We generate an embedding for the question and then calculate cosine similarity between the question's embedding and each chunk's embedding. This allows us to identify the top 5 most relevant chunks, which we will include in the prompt for the LLM.

In [None]:
def cosine_similarity(vec1, vec2):
    vec1 = np.array(vec1)
    vec2 = np.array(vec2)
    return np.dot(vec1, vec2) / (np.linalg.norm(vec1) * np.linalg.norm(vec2))

def find_most_relevant_chunks(question, embeddings_dict, top_n=5):
    question_embedding = get_embedding(question)
    similarities = []

    for chunk, emb in embeddings_dict.items():
        similarity = cosine_similarity(question_embedding, emb)
        similarities.append((chunk, similarity))

    similarities.sort(key=lambda x: x[1], reverse=True)

    top_chunks = []
    for chunk, _ in similarities[:top_n]:
        top_chunks.append(chunk)

    return top_chunks

question = "What achievements has Messi had with the Argentina national team?"
top_chunks = find_most_relevant_chunks(question, embeddings_dict)

## 6. Creating the Prompt for the Language Model

We combine the question with the top relevant chunks to form a single prompt. This prompt will provide the LLM with both the question and the context necessary to generate an accurate answer.

In [None]:
def create_prompt(question, top_chunks):
    prompt = f"Question: {question}\n\nContext:\n" + "\n".join(top_chunks)
    return prompt

prompt = create_prompt(question, top_chunks)

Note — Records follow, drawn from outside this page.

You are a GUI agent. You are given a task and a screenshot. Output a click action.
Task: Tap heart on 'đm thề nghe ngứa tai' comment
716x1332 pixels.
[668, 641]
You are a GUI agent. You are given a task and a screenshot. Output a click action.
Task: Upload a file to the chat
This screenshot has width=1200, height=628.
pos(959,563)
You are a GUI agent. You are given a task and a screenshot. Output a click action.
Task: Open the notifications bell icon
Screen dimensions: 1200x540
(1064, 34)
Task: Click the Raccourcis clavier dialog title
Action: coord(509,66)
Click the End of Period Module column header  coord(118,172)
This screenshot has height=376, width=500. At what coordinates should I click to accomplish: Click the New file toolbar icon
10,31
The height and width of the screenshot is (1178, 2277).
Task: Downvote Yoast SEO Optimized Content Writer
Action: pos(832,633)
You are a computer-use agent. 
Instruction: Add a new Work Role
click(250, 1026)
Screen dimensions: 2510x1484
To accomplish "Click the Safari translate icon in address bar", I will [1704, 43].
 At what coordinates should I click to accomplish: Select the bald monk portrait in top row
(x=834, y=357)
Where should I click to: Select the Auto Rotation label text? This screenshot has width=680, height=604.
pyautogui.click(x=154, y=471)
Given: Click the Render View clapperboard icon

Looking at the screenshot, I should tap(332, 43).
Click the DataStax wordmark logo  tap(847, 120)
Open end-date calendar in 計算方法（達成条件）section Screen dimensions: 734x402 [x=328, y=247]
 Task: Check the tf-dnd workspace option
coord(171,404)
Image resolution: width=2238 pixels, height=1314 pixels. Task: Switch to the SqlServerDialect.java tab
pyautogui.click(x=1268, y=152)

## 7. Querying the Language Model for an Answer

Using the prompt, we query OpenAI’s language model (e.g., GPT-4) to retrieve an answer based on the question and contextual chunks from the document.

In [None]:
def get_answer_from_llm(prompt):
    response = client.ChatCompletion.create(
        model="gpt-4",
        messages=[{"role": "user", "content": prompt}]
    )
    return response['choices'][0]['message']['content']

answer = get_answer_from_llm(prompt)
print(answer)

##Conclusion
We successfully used OpenAI's API to extract relevant information from a document and generate accurate answers to specific questions. By chunking the document, generating embeddings, and calculating cosine similarity, we identified the most relevant sections of the text. This process allowed us to create a prompt with contextual information, which was then used to query the language model for an informed response.